Ulicami Koszalina przeszła Droga Krzyżowa. Po polsku i ukraińsku wybrzmiały skargi, żale i modlitwy za krzyżowanych współcześnie.
Po zmroku i przy zimnej pogodzie 1 kwietnia koszalinianie zebrali się pod pomnikiem św. Jana Pawła II, by wziąć na ramiona krzyż i ponieść go przez centralne ulice miasta - spod katedry do kościoła ojców franciszkanów. Wśród uczestników byli biskupi Edward Dajczak, Krzysztof Zadarko i Zbigniew Zieliński, koadiutor diecezji koszalińsko-kołobrzeskiej.
Na wstępie nabożeństwa, zapowiadając modlitwę błagalną za ludzi cierpiących na wojnie w Ukrainie, bp Dajczak zwrócił uwagę, że w kroczeniu za krzyżem należy upodobnić się do Chrystusa.
- Idziemy po ulicach Koszalina i musimy pamiętać o naszych siostrach i braciach, którzy tu żyją. Jezus idący stacjami drogi krzyżowej ulicami Jerozolimy niósł krzyż za ludzi wszystkich czasów, nikogo nie wykluczając. My chcemy Go dzisiaj naśladować i również pamiętać w tej modlitwie o wszystkich, którzy tu, z nami, żyją, bez wykluczania nikogo: tych, co wierzą i nie wierzą, tych, którzy nam wyrządzają krzywdę albo z nas szydzą. Nie wolno nam zapomnieć o kimkolwiek, bo wtedy nie będziemy podobni do Jezusa. On zawsze jest z tymi, którzy Go w sercu niosą i z tymi, którzy cierpią - powiedział biskup m.in. o osamotnionych, cierpiących z braku miłości, chorych, a także niespokojnych, w tym ludzi młodych, zdezorientowanych światowymi wydarzeniami.
Rozważania Drogi Krzyżowej - czytane po polsku i ukraińsku - zawierały wymowne skargi, żale i modlitwy za krzyżowanych współcześnie.

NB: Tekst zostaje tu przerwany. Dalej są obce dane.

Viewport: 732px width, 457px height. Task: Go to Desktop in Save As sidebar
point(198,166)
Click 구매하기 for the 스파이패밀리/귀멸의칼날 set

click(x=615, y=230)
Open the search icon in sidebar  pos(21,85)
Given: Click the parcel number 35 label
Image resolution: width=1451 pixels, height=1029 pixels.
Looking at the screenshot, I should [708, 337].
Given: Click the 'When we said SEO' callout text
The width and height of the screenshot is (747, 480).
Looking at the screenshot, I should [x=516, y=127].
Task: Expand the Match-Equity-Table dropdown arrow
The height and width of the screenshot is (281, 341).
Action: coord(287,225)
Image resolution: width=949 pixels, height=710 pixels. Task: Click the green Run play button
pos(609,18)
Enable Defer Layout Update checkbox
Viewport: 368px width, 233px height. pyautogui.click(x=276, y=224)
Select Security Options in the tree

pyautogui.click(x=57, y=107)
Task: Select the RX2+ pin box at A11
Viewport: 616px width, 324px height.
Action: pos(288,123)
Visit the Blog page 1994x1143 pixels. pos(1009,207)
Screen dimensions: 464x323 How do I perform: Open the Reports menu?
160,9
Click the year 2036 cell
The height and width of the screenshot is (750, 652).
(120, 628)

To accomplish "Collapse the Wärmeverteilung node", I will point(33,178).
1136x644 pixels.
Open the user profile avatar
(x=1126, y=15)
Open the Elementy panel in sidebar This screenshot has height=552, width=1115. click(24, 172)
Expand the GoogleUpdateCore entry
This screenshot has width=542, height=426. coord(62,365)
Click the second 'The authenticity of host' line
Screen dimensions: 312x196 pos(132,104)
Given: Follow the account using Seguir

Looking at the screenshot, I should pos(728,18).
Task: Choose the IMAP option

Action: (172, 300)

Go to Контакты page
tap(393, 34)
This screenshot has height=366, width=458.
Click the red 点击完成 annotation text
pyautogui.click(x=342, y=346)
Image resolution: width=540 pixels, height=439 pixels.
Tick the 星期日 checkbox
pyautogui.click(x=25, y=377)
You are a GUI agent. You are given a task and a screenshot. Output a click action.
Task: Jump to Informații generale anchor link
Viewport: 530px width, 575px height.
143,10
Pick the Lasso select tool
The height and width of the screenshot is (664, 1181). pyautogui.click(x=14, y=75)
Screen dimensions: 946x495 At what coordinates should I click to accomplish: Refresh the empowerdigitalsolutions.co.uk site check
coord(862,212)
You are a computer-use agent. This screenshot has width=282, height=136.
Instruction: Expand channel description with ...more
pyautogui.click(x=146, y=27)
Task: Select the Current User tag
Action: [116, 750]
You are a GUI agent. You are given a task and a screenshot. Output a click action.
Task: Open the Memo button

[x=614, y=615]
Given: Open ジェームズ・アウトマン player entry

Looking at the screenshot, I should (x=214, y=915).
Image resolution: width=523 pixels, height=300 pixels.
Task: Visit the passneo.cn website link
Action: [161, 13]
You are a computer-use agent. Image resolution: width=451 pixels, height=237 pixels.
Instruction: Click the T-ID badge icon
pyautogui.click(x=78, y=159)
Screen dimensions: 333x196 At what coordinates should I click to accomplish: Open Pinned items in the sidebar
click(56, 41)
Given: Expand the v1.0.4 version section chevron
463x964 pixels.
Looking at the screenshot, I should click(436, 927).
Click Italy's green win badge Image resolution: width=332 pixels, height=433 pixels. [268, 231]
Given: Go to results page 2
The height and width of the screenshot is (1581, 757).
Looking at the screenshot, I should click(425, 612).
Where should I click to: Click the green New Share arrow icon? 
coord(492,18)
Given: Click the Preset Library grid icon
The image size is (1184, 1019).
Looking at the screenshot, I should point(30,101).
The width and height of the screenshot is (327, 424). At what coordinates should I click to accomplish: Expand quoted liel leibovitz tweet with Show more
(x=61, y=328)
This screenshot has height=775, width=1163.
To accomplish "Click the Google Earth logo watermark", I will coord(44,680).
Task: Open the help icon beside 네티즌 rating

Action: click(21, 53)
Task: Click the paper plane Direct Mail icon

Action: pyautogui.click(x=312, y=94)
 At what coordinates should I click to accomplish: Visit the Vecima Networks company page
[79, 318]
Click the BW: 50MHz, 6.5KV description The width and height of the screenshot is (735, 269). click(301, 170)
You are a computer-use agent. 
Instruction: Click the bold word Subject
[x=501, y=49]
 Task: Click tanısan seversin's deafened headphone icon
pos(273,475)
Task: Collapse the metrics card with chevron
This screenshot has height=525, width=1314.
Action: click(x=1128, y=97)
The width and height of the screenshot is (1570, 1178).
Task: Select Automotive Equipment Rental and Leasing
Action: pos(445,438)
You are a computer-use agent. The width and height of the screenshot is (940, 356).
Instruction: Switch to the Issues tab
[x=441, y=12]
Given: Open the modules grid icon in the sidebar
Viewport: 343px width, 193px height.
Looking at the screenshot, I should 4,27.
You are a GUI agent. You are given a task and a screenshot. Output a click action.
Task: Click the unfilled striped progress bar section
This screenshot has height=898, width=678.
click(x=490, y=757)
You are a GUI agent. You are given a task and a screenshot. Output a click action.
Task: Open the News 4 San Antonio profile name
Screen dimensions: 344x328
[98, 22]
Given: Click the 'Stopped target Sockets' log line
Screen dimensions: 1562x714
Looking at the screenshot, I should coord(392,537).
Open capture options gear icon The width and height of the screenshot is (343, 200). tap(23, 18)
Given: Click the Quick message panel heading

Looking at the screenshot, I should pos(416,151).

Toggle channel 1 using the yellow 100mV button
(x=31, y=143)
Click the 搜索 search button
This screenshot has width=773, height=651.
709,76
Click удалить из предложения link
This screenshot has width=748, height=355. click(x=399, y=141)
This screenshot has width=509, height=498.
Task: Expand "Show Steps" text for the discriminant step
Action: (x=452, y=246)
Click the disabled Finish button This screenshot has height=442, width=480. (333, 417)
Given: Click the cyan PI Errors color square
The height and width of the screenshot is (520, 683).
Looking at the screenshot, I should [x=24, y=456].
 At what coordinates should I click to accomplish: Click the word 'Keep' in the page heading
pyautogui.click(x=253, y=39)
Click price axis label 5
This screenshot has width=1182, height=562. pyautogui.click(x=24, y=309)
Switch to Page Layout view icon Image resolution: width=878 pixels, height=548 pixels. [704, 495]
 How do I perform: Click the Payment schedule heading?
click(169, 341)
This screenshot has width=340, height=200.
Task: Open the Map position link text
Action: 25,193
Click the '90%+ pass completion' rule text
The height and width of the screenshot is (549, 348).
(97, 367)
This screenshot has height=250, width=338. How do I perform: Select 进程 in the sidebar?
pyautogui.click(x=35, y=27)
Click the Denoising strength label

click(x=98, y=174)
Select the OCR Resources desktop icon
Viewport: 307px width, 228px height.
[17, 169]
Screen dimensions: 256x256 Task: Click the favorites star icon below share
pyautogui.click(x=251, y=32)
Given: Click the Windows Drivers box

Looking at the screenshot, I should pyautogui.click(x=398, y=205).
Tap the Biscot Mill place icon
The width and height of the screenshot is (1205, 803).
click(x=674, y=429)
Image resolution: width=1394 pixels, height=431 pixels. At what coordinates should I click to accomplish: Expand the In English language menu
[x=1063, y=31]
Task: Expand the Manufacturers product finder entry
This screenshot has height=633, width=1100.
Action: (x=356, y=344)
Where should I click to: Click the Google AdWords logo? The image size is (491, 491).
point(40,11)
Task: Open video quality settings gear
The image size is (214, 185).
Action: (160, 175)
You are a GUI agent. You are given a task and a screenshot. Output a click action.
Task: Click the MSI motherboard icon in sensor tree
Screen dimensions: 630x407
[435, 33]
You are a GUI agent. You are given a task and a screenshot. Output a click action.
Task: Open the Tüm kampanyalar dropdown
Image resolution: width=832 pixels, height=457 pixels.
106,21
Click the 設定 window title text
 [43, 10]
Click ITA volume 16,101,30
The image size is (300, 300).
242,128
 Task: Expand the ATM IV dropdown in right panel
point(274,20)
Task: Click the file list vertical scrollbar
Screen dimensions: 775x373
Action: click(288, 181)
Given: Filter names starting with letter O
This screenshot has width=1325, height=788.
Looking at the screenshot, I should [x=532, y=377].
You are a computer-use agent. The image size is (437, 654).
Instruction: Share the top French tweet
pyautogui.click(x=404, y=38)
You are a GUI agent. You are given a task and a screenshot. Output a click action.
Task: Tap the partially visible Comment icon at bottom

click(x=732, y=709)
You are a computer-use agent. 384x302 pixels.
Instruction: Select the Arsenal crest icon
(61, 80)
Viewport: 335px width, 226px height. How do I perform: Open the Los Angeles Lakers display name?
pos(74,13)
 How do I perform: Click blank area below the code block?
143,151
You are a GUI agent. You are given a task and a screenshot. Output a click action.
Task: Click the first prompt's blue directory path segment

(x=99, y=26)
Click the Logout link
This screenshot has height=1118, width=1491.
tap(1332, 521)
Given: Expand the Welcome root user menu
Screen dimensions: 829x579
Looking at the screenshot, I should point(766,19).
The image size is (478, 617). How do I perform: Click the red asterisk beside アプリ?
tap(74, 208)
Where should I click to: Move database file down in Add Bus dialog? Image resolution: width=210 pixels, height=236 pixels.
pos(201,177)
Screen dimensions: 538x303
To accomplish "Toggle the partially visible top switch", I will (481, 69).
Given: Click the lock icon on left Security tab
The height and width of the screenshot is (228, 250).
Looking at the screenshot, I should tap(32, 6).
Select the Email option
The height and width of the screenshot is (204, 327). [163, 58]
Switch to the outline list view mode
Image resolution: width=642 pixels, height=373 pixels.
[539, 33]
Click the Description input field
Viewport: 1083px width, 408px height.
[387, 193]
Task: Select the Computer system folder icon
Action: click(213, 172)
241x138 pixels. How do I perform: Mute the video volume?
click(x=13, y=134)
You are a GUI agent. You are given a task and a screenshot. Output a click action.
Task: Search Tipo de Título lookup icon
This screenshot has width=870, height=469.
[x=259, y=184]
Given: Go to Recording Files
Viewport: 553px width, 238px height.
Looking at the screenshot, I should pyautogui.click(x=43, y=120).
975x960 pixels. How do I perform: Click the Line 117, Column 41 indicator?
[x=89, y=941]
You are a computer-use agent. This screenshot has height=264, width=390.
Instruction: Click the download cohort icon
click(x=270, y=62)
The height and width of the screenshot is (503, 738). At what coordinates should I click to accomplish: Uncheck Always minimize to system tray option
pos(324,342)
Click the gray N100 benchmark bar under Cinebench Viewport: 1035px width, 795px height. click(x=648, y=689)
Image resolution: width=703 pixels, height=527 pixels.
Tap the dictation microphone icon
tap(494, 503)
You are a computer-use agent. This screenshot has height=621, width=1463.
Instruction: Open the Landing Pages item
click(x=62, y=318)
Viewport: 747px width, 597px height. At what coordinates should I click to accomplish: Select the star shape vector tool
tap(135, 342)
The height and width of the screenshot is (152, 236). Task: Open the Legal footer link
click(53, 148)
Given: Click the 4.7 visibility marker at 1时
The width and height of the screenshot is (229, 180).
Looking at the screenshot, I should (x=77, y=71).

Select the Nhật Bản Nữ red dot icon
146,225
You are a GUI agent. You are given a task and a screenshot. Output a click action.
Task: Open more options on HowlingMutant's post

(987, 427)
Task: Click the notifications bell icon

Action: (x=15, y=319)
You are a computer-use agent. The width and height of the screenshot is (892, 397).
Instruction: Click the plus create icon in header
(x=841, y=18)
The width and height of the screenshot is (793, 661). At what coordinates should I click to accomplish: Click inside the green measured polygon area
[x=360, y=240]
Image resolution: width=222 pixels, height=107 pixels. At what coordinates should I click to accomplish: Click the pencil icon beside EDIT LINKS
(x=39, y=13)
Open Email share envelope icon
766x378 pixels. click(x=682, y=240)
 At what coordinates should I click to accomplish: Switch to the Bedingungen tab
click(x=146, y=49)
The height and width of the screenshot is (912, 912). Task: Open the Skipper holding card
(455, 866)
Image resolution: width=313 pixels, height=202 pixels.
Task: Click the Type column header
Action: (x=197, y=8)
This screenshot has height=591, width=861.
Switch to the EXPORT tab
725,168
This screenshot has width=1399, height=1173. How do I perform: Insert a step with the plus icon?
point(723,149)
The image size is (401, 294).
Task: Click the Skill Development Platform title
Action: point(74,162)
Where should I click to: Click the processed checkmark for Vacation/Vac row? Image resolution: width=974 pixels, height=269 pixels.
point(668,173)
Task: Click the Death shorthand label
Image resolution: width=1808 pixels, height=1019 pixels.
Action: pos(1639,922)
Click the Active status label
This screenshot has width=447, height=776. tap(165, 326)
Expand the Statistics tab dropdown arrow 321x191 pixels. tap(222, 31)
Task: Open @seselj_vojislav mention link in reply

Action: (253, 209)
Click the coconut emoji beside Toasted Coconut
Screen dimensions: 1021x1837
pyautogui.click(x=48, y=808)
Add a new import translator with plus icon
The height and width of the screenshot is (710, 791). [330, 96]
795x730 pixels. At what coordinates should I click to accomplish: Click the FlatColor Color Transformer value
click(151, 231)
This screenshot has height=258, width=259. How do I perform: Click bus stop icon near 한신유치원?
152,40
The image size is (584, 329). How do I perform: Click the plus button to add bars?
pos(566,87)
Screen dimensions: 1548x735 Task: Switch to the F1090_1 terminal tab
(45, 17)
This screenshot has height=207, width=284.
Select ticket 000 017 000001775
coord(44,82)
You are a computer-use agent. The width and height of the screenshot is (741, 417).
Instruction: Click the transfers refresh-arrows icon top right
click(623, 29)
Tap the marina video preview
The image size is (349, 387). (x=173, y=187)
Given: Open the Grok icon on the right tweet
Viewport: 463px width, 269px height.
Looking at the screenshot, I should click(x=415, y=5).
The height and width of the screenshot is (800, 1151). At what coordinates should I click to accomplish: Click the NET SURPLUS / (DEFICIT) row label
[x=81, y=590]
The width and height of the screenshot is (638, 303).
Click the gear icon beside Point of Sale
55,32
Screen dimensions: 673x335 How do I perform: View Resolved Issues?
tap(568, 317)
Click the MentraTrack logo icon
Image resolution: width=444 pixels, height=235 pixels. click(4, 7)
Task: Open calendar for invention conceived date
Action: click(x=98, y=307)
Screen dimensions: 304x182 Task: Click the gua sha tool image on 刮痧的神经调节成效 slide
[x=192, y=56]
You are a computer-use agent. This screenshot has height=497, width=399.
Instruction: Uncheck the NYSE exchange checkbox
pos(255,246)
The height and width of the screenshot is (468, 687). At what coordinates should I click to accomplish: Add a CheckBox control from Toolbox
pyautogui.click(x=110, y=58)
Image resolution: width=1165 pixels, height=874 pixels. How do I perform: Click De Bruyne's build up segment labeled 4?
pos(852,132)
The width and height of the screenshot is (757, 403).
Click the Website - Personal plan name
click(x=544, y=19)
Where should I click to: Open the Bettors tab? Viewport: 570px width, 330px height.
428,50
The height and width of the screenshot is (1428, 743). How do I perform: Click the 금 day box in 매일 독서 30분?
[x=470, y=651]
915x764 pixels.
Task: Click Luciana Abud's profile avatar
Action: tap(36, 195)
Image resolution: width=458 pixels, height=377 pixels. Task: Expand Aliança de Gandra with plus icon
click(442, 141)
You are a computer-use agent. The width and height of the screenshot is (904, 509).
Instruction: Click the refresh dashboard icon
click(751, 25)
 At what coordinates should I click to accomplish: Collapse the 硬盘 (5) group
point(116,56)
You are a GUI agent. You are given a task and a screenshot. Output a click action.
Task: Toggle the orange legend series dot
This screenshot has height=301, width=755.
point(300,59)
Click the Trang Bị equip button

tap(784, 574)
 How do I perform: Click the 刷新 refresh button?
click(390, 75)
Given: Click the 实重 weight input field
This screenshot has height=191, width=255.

Ich autorem jest ks. Henryk Romanik, proboszcz katedry. Udostępniamy je do wykorzystania na następnej stronie.
Idąc za krzyżem uczestnicy zatrzymali się przy świątyniach obrządku wschodniego. Przy cerkwi greckokatolickiej jej gospodarz ks. mitrat Bogdan Hałuszka skierował do nich kilka słów, nazywając braćmi i siostrami tych, którzy wznoszą do Boga modlitwę. - Prosimy, by Pan Bóg dał błogosławieństwo wszystkim, nam i wam, Polakom, w podziękowaniu za wielką waszą gościnność dla uchodźców z Ukrainy, dla których otwieracie szczodre serca - mówił.
Nabożeństwo zakończyło na dziedzińcu świątyni pw. Podwyższenia Krzyża Świętego błogosławieństwem udzielonym relikwiami Krzyża Świętego.